◆ ИСХОДНЫЙ ОТРЫВОК:
______

Мюге С Г
Шрифт:
21 сентября 1971 года ко мне пришли с обыском. Мой семилетний сын ухитрился выйти из квартиры и позвонить друзьям. К вечеру об обыске стало известно моим знакомым, и к нам повалил народ. Следователи с одиннадцати часов работали «не покладая рук» и были очень недовольны, когда жена стала накрывать на стол, чтобы накормить пришедших после работы гостей. Они апеллировали ко мне, дескать, еда мешает им работать. Я, сославшись на то, что хозяйственными делами в доме ведает жена, предложил им не вмешиваться в наш внутренний распорядок. И они глотали слюни.
Был там и какой-то эксцесс у одного из обыскивающих с Ю. Штейном. Меня опять просили навести порядок, на что я заметил, что не могу выполнять функции блюстителей законов. Вызвали наряд милиции. Около девяти часов вечера незваные гости уехали, увозя кипы самиздата.
На допрос я пришел только четвертого октября (до этого болел). Следователь Гагарский объявил мне, что я — подозреваемый по статье 190-1 и взял с меня подписку о невыезде.

______

◆ ЗАДАНИЯ И УПРАЖНЕНИЯ:
(1) Ответьте на вопросы по отрывку об обыске:
(a) Какого числа пришли с обыском?
(b) Около какого часа вечера уехали незваные гости?
(c) По какой статье следователь объявил автора подозреваемым?
(2) Воспроизведите дословно фрагмент отрывка об обыске от слов «Был там и какой-то» до слов «подписку о невыезде.» включительно.

◆ ФРАГМЕНТ ДАННЫХ:
______

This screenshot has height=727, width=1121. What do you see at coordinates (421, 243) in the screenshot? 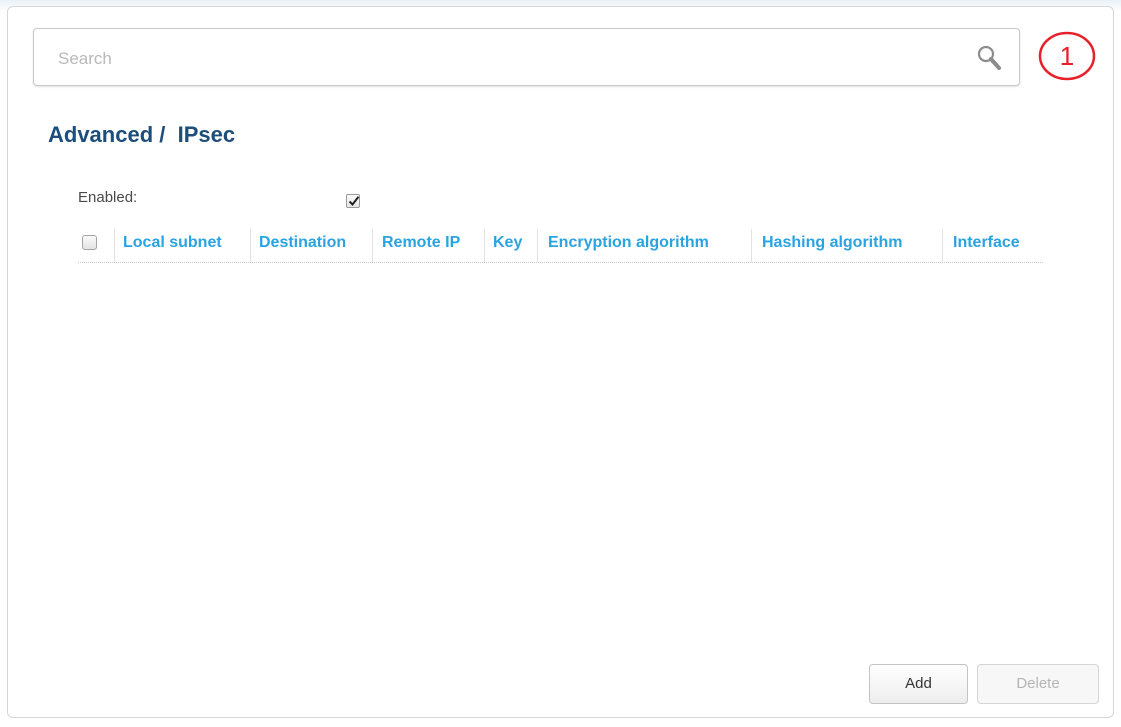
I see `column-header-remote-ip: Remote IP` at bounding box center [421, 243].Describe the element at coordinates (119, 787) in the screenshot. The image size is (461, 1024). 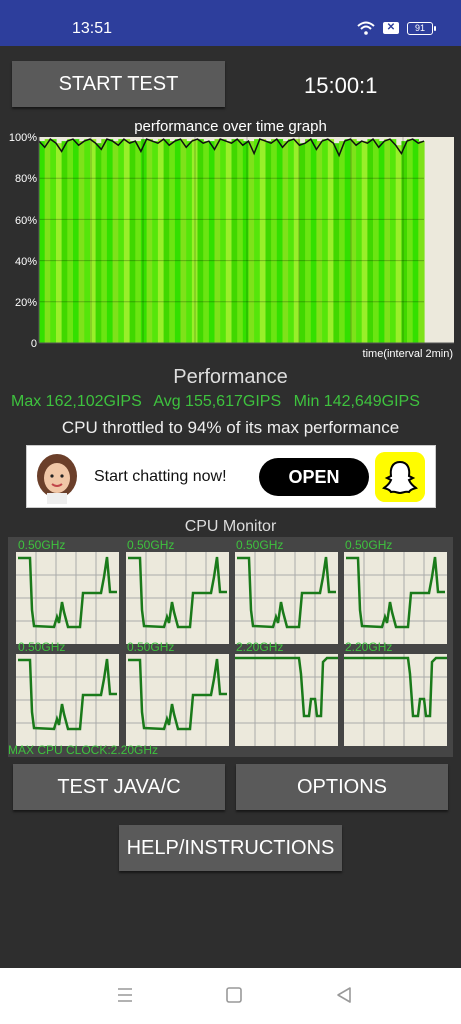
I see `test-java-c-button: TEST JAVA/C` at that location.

______

◆ ОТВЕТЫ ПО ПОРЯДКУ:
(1)
(a) 21 сентября 1971 года.
(b) Около девяти часов вечера.
(c) По статье 190-1.

(2)
Был там и какой-то эксцесс у одного из обыскивающих с Ю. Штейном. Меня опять просили навести порядок, на что я заметил, что не могу выполнять функции блюстителей законов. Вызвали наряд милиции. Около девяти часов вечера незваные гости уехали, увозя кипы самиздата.
На допрос я пришел только четвертого октября (до этого болел). Следователь Гагарский объявил мне, что я — подозреваемый по статье 190-1 и взял с меня подписку о невыезде.